Concernant les millésimes, après 50 % de gel en 2017, les trois années suivantes ont été très bonnes en qualité et en quantité. Le millésime 2020 est riche et précoce, ressemblant pas mal au 2018 (vendanges démarrées juste avant le 20 août).
Concernant les vinifications, Julien pratique la malolactique systématiquement sur ses blancs (« parce que j’aime la rondeur dans les blancs et que cela les stabilise complètement »). Cela explique l’étonnement de Laurent ci-dessus à propos de la rondeur et de la souplesse de la jacquère qu’il a dégustée. Laurent, il va falloir t’y faire, y compris pour les concours de dégustation, car quasiment tous les bons vignerons savoyards la pratiquent (je peux nommer Jean Masson en plus des jeunes cités précédemment).
Pour les rouges, il réalise des vinifications en grappes entières, avec fermentation intra-cellulaire en gros pour moitié, pratique issue de son séjour en Beaujolais pour son BTS. Comme de plus les fermentations sont réalisées à 20 – 25 °C, cela donne une souplesse de tanins que j’ai rarement rencontrée pour des mondeuses.
Enfin il limite l’apport de soufre à un total inférieur à 50 mg/l.
Nous allons déguster les différents vins sur cuves, disséminées entre plusieurs petites caves. Il y fait encore très froid, malgré le réchauffement depuis deux jours, ce qui aurait pu nuire aux rouges mais finalement pas tant que cela.
Roussette de Savoie – 2020
Une aromatique très présente, sur de beaux fruits jaunes, des notes miellées et une pointe fumée. La verticalité en bouche est remarquable, sans manque d’étoffe, et la longue finale ravit.
Vin de Savoie – Malvoisie – 2020
Un terroir de marnes noires un peu différent des calcaires et argilo-calcaires qui dominent pour les autres vins.
Un vin à l’aromatique étonnante, très fumée, une belle densité qui s’accentue sur le déroulé en bouche jusqu’à une finale d’une grande salinité.
Mondeuse de Fréterive – 2020
Cette cuve rentrera en fait dans l’assemblage de la cuvée « Paroxysme » qui comprend 45 % de gamay, 45 % de pinot noir et 10 % de mondeuse.
Certes ce n’est pas une mondeuse de cru comme celles qui vont suivre, mais le fruité éclatant, teinté d’une touche épicée, la rondeur et le toucher moelleux en bouche sont remarquables.
Vin de Savoie – Mondeuse de Saint Jean de la Porte – 2019
Nez explosif de fruits rouges et noirs, complexifié par des notes florales et épicées. La bouche combine étoffe, sapidité, souplesse et finesse.
Vin de Savoie – Mondeuse d’Arbin – 2019
Le fruité éclatant du nez parait exacerbé par une pointe de volatile qui disparait vite. La bouche est encore plus souple et confortable, une fine amertume lui apportant une bonne relance en finale.
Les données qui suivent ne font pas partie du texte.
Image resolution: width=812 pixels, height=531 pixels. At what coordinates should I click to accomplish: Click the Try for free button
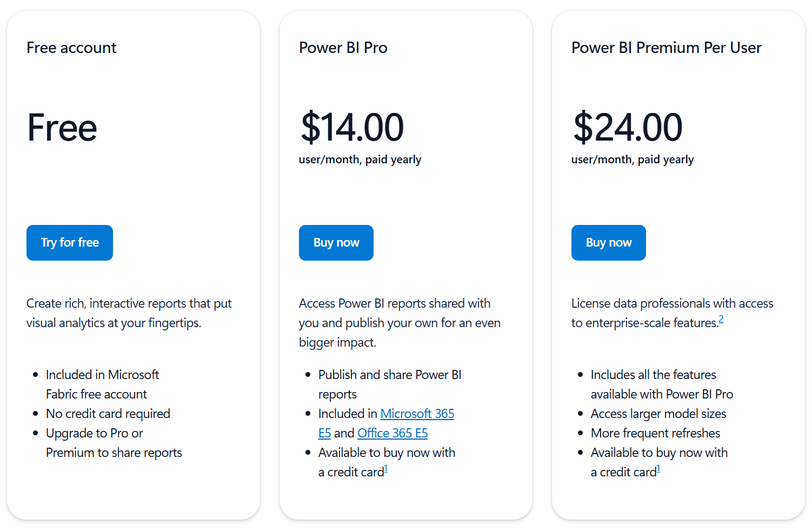(70, 243)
Vin de Savoie – Mondeuse de Saint Jean de la Porte – 2020
Les épices et le poivre sont plus présents, tout en s’appuyant sur une grande maturité de fruits. C’est le seul vin qui m’a donné une impression d’un manteau de tanins, sans doute car le vin est bien jeune et issu d’une cave à la température encore plus froide.
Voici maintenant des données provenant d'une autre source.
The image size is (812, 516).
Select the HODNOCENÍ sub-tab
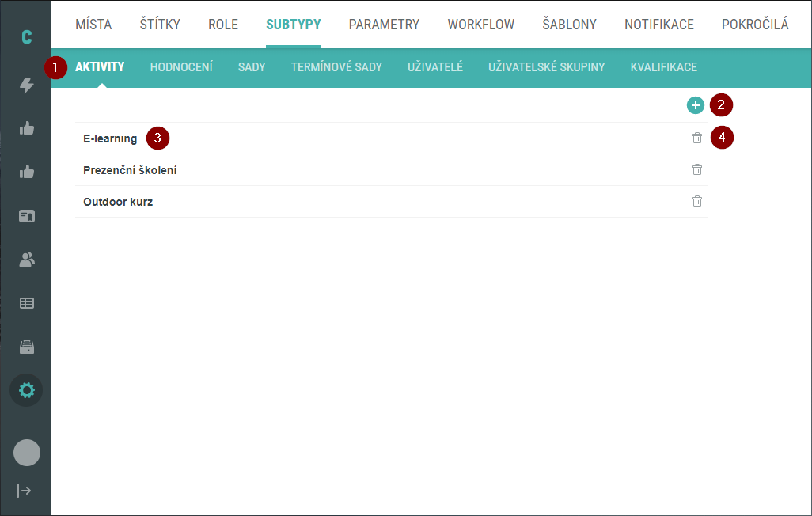(x=181, y=67)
Vin de Savoie – Montassoulaz – Gamay – 2020
Nez de petits fruits rouges sur lesquels viennent se greffer des notes fumées intéressantes.
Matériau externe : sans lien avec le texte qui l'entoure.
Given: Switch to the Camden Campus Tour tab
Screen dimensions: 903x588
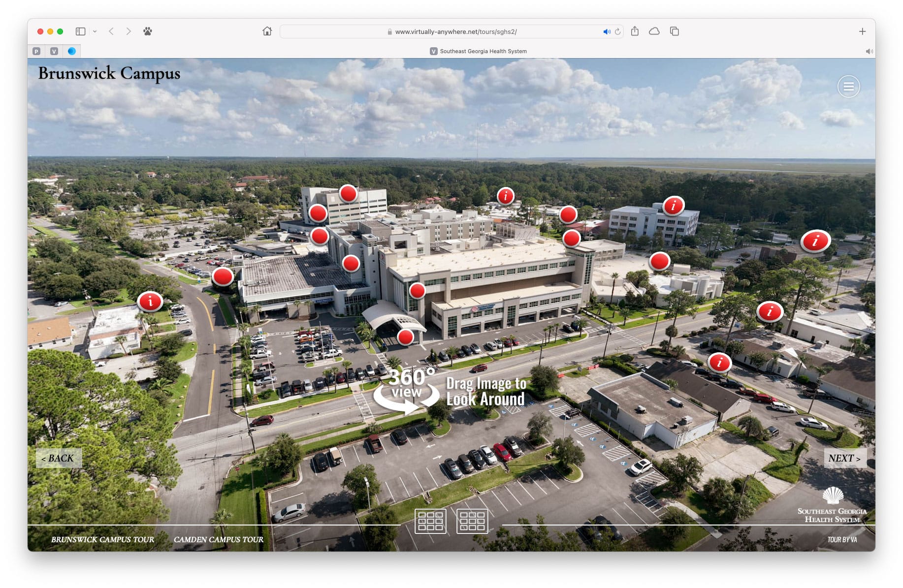Looking at the screenshot, I should (218, 539).
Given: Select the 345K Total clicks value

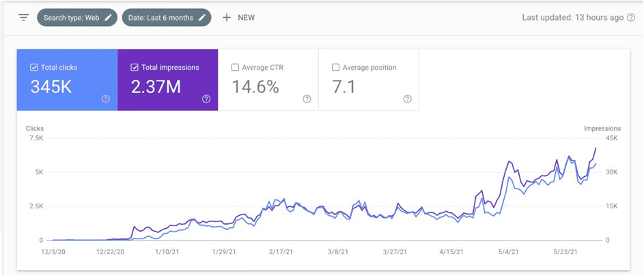Looking at the screenshot, I should [x=51, y=87].

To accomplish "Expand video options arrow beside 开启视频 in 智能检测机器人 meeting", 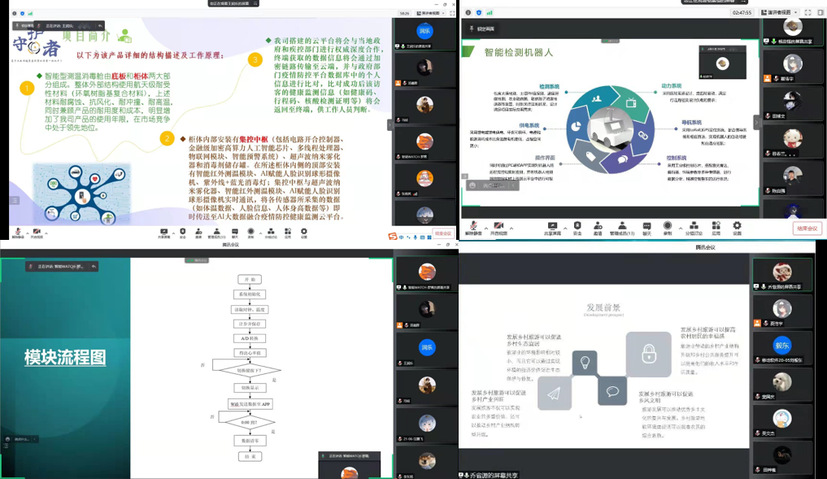I will coord(510,229).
Trame relativement corsée et charpentée, sur un fuité franc. Toujours à la recherche d’un gamay de Savoie de caractère, je crois que je l’ai trouvé !
Gamay – 2020
Cette cuve rentrera dans l’assemblage de la cuvée « Paroxysme ».
Nez plus fin et moins profond, sur les petits fruits rouges et la groseille. La bouche est juteuse, friande, avec de très légers tanins qui ressortent seulement en finale.
Pinot noir – 2020
Cette cuve rentrera dans l’assemblage de la cuvée « Paroxysme ».
Nez très fin sur la cerise. La bouche est gouleyante et charmeuse, dotée d’un charnu bien fruité.
Je n’ai pas dégusté la jacquère ni le crémant, qui complètent cette belle gamme très cohérente.
Nous prenons congé de Julien Viana, non sans avoir pris un peu de tout car chaque cuvée a ses points forts et sa personnalité, et le rapport plaisir / prix est indéniablement à l’avantage de ce domaine.